* Re: ublk: kernel crash when killing SPDK application
[not found] ` <d2179120-171b-47ba-b664-23242981ef19@nvidia.com>
@ 2025-04-22 13:42 ` Ming Lei
2025-04-22 13:47 ` Jared Holzman
0 siblings, 1 reply; 2+ messages in thread
From: Ming Lei @ 2025-04-22 13:42 UTC (permalink / raw)
To: Jared Holzman
Cc: Guy Eisenberg, linux-block@vger.kernel.org, axboe@kernel.dk,
Yoav Cohen, Omri Levi, Ofer Oshri, io-uring
On Tue, Apr 22, 2025 at 02:43:06PM +0300, Jared Holzman wrote:
> On 15/04/2025 15:56, Ming Lei wrote:
> > On Tue, Apr 15, 2025 at 10:58:37AM +0000, Guy Eisenberg wrote:
...
>
> Hi Ming,
>
> Unfortunately your patch did not solve the issue, it is still happening (6.14 Kernel)
>
> I believe the issue is that ublk_cancel_cmd() is calling io_uring_cmd_done() on a uring_cmd that is currently scheduled as a task work by io_uring_cmd_complete_in_task()
>
> I reproduced with the patch below and saw the warning I added shortly before the crash. The dmesg log is attached.
>
> I'm not sure how to solve the issue though. Unless we wait for the task work to complete in ublk_cancel cmd. I can't see any way to cancel the task work
>
> Would appreciate your assistance,
>
> Regards,
>
> Jared
>
> diff --git a/drivers/block/ublk_drv.c b/drivers/block/ublk_drv.c
> index ca9a67b5b537..d9f544206b36 100644
> --- a/drivers/block/ublk_drv.c
> +++ b/drivers/block/ublk_drv.c
> @@ -72,6 +72,10 @@
> (UBLK_PARAM_TYPE_BASIC | UBLK_PARAM_TYPE_DISCARD | \
> UBLK_PARAM_TYPE_DEVT | UBLK_PARAM_TYPE_ZONED)
>
> +#ifndef IORING_URING_CMD_TW_SCHED
> + #define IORING_URING_CMD_TW_SCHED (1U << 31)
> +#endif
> +
> struct ublk_rq_data {
> struct llist_node node;
>
> @@ -1236,6 +1240,7 @@ static void ublk_rq_task_work_cb(struct io_uring_cmd *cmd, unsigned issue_flags)

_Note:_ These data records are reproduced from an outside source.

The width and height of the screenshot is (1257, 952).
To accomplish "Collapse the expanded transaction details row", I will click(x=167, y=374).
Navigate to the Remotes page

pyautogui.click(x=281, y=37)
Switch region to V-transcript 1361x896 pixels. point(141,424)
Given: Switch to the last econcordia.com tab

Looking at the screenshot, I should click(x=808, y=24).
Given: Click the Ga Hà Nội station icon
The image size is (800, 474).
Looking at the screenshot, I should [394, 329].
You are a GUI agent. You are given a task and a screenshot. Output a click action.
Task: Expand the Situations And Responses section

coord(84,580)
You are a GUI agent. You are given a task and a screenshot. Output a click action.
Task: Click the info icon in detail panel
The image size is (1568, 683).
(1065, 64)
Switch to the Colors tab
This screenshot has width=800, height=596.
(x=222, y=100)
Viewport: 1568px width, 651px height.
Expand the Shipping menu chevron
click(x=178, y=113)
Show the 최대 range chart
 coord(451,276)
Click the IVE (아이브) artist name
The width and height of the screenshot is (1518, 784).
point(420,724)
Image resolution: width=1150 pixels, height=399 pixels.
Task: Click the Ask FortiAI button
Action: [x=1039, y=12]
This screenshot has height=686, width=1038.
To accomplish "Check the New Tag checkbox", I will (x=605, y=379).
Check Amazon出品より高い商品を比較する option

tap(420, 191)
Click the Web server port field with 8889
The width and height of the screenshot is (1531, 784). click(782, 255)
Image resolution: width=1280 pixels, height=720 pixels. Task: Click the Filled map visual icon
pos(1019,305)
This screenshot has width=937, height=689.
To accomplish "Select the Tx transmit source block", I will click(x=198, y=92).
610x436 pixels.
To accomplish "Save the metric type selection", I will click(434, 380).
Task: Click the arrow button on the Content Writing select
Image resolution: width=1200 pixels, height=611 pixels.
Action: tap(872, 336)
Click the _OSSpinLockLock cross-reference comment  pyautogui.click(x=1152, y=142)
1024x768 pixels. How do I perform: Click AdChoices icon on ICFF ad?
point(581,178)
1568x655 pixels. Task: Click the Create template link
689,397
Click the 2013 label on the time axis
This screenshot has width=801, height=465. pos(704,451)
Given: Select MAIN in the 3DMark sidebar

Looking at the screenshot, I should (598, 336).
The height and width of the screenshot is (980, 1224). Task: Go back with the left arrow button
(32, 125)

> struct ublk_uring_cmd_pdu *pdu = ublk_get_uring_cmd_pdu(cmd);
> struct ublk_queue *ubq = pdu->ubq;
>
> + cmd->flags &= ~IORING_URING_CMD_TW_SCHED;
> ublk_forward_io_cmds(ubq, issue_flags);
> }
>
> @@ -1245,7 +1250,7 @@ static void ublk_queue_cmd(struct ublk_queue *ubq, struct request *rq)
>
> if (llist_add(&data->node, &ubq->io_cmds)) {
> struct ublk_io *io = &ubq->ios[rq->tag];
> -
> + io->cmd->flags |= IORING_URING_CMD_TW_SCHED;
> io_uring_cmd_complete_in_task(io->cmd, ublk_rq_task_work_cb);
> }
> }
> @@ -1498,8 +1503,10 @@ static void ublk_cancel_cmd(struct ublk_queue *ubq, struct ublk_io *io,
> io->flags |= UBLK_IO_FLAG_CANCELED;
> spin_unlock(&ubq->cancel_lock);
>
> - if (!done)
> + if (!done) {
> + WARN_ON_ONCE(io->cmd->flags & IORING_URING_CMD_TW_SCHED);
> io_uring_cmd_done(io->cmd, UBLK_IO_RES_ABORT, 0, issue_flags);
> + }
> }
>
> /*
> @@ -1925,6 +1932,7 @@ static inline int ublk_ch_uring_cmd_local(struct io_uring_cmd *cmd,
> static void ublk_ch_uring_cmd_cb(struct io_uring_cmd *cmd,
> unsigned int issue_flags)
> {
> + cmd->flags &= ~IORING_URING_CMD_TW_SCHED;
> ublk_ch_uring_cmd_local(cmd, issue_flags);
> }
>
> @@ -1937,6 +1945,7 @@ static int ublk_ch_uring_cmd(struct io_uring_cmd *cmd, unsigned int issue_flags)
>
> /* well-implemented server won't run into unlocked */
> if (unlikely(issue_flags & IO_URING_F_UNLOCKED)) {
> + cmd->flags |= IORING_URING_CMD_TW_SCHED;
> io_uring_cmd_complete_in_task(cmd, ublk_ch_uring_cmd_cb);
> return -EIOCBQUEUED;
> }
> diff --git a/include/linux/io_uring/cmd.h b/include/linux/io_uring/cmd.h
> index abd0c8bd950b..3ac2ef7bd99a 100644
> --- a/include/linux/io_uring/cmd.h
> +++ b/include/linux/io_uring/cmd.h
> @@ -7,6 +7,7 @@
>
> /* only top 8 bits of sqe->uring_cmd_flags for kernel internal use */
> #define IORING_URING_CMD_CANCELABLE (1U << 30)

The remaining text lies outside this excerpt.